While restricted communication and interaction may diminish the possibility of men being wrongfully accused of sexual harassment, it creates a hostile
environment that perpetuates women-shaming and victim-blaming. Creating distance between men and women only prompts women to believe that male colleagues who avoid them will look away from or entirely discredit sexual harassment they experience from other men in the workplace. This creates an unsafe working environment for both parties where the problem at hand is not solved, but overlooked.

According to LeanIn's study, only 85% of women said they feel safe on the job, a 5% drop from 2018. In the report, Jillesa Gebhardt wrote, "Media coverage that is intended to hold aggressors accountable also seems to create a sense of threat, and people don't seem to feel like aggressors are held accountable." Unfortunately, only 16% of workers believed that harassers holding high positions are held accountable for their actions which inevitably puts victims in difficult, and quite possibly dangerous, situations. 50% of workers also believe that there are more repercussions for the victims than harassers when speaking up.

In a research poll conducted by Edison Research in 2018, 30% of women agreed that their employers did not handle harassment situations properly while 53% percent of men agreed that they did. Often times, male harassers hold a significant amount of power within their careers that gives them a sense of security and freedom to go forward with sexual misconduct. This can be seen in cases such as that of Harvey Weinstein, Bill Cosby and R. Kelly. Men in power seemingly have little to no fear that they will face punishment for their actions.


Source-Alex Brandon, AP

Sheryl Sandberg, Facebook executive and founder of LeanIn.org., believes that in order for there to be positive changes within work environments, more women should be in higher positions. In an interview with CNBC's Julia Boorstin, Sandberg stated, "you know where the least sexual harassment is? Organizations that have more women in senior leadership roles. And so, we need to mentor women, we need to sponsor women, we need to have one-on-one conversations with them that get them promoted." Fortunately, the number of women in leadership positions are slowly increasing which means the prospect of gender equality and safer work environments are looking up.

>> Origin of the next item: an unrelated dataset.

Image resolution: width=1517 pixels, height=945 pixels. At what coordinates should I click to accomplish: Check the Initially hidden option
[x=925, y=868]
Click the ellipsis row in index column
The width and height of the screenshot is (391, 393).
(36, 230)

Despite these concerning statistics, Sandberg does not believe that movements such as the Times Up and Me Too movements, have been responsible for the hardship women have been experiencing in the workplace. "I don't believe they've had negative implications. I believe they're overwhelmingly positive. Because half of women have been sexually harassed. But the thing is it is not enough. It is really important not to harass anyone. But that's pretty basic. We also need to not be ignored," she stated. While men may be feeling uncomfortable, putting an unrealistic amount of distance between themselves and female coworkers is more harmful to all parties than it is beneficial. Men cannot avoid working with women and vice versa. Creating such a hostile environment is also detrimental to any business as productivity and communication will significantly decrease.

The fear or being wrongfully accused of sexual harassment is a legitimate fear that deserves recognition and understanding. However, restricting interactions with women in the workplace is not a sensible solution as it can have negatively impact a woman's career. Companies are in need of proper training and resources to help both men and women understand what is appropriate workplace behavior. Refraining from physical interactions, commenting on physical appearance, making lewd or sexist jokes and inquiring about personal information are also beneficial steps towards respecting your colleagues' personal space. There is still much work to be done in order to create safe work environments, but with more and more women speaking up and taking on higher positions, women can feel safer and hopefully have less contributions to make to the #MeToo movement.